Because of Ching’s training in the temple, she always thought that she was ready to face death, but when she heard that her father was dying, she didn’t believe it was true. In fact, she brought Great Compassion water for him and was sure it could cure his illness. Had she not heard of many people who had been saved by this mantra? Her father had told her a story about someone he knew who was saved from cancer after reciting the Great Compassion Mantra.

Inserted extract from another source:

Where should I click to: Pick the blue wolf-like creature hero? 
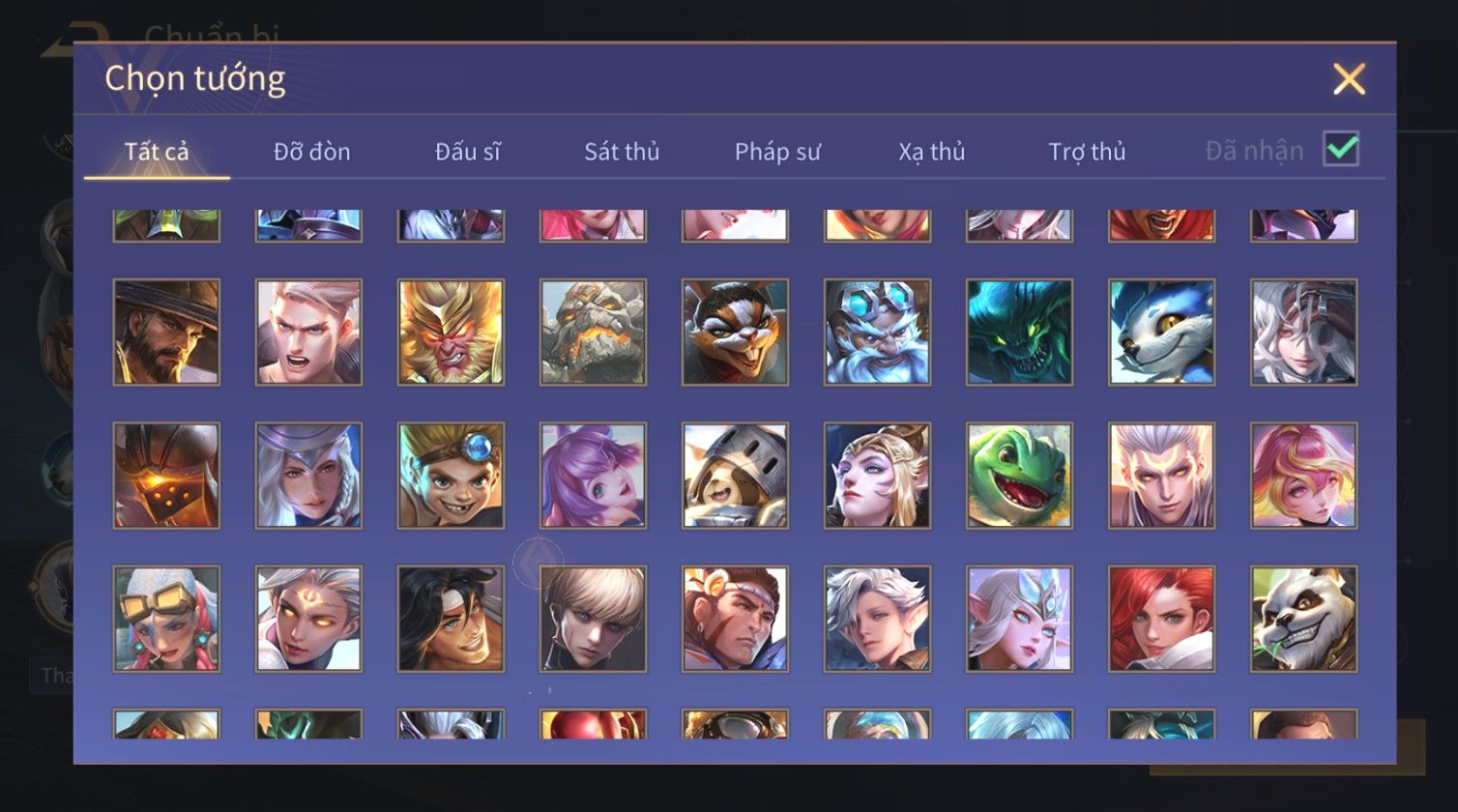point(1161,333)
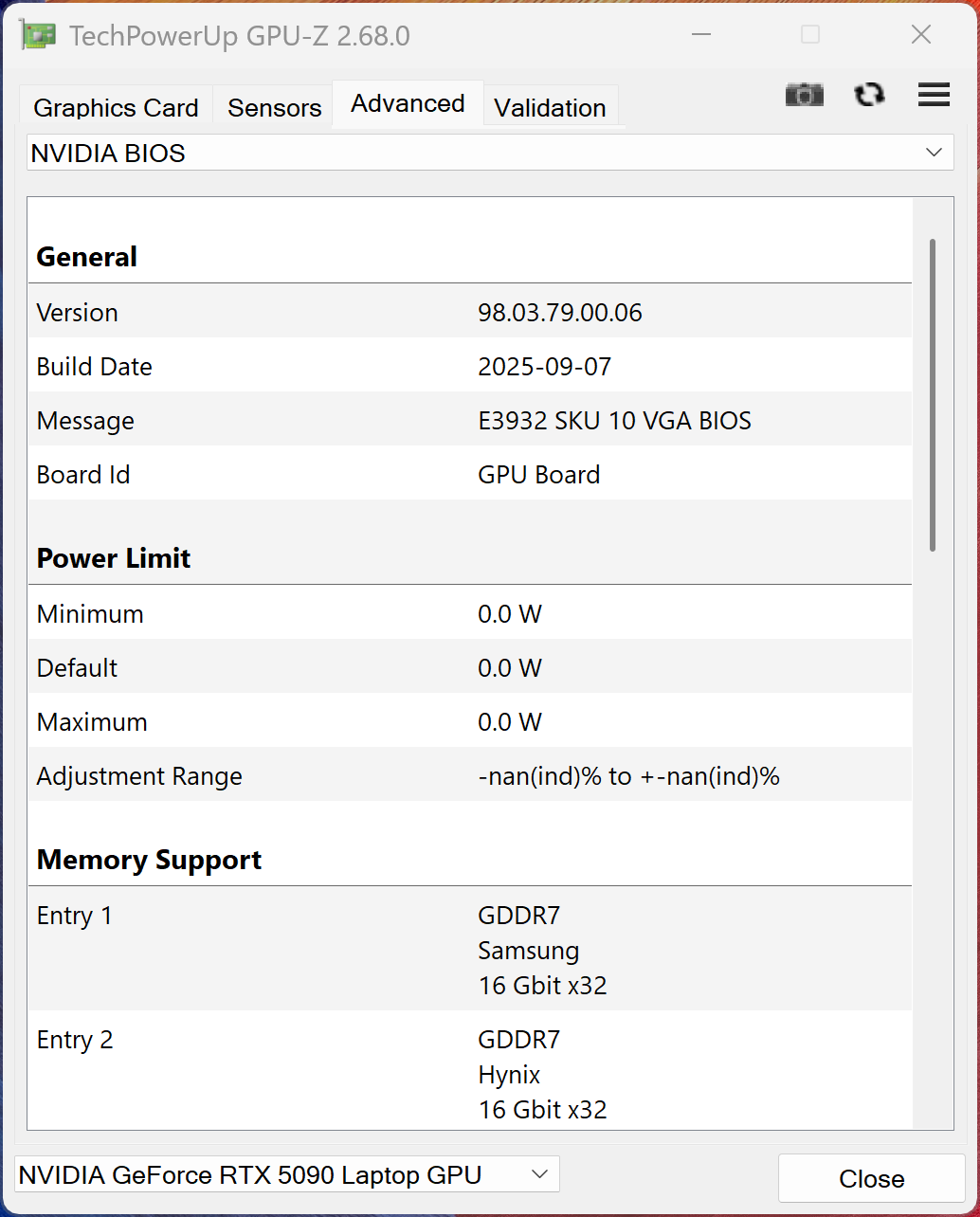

But now it was his turn to get leukemia, and Ching firmly believed that the water she held in her hands, the water that had turned to holy water, would save him.
She wondered if Fang would recite the mantra while she was gone. No, she knew that Fang, her sister, who became a Buddhist nun together with her, would not. It was not that Fang didn’t believe in the power of the Great Compassion Mantra, but, she, like the other nuns at their temple, agreed that since Ching could recite the manta fast, Ching had it in her; she knew how to work the mantra—all one had to do was recite from the heart. Nian, they called it in Chinese. Recite.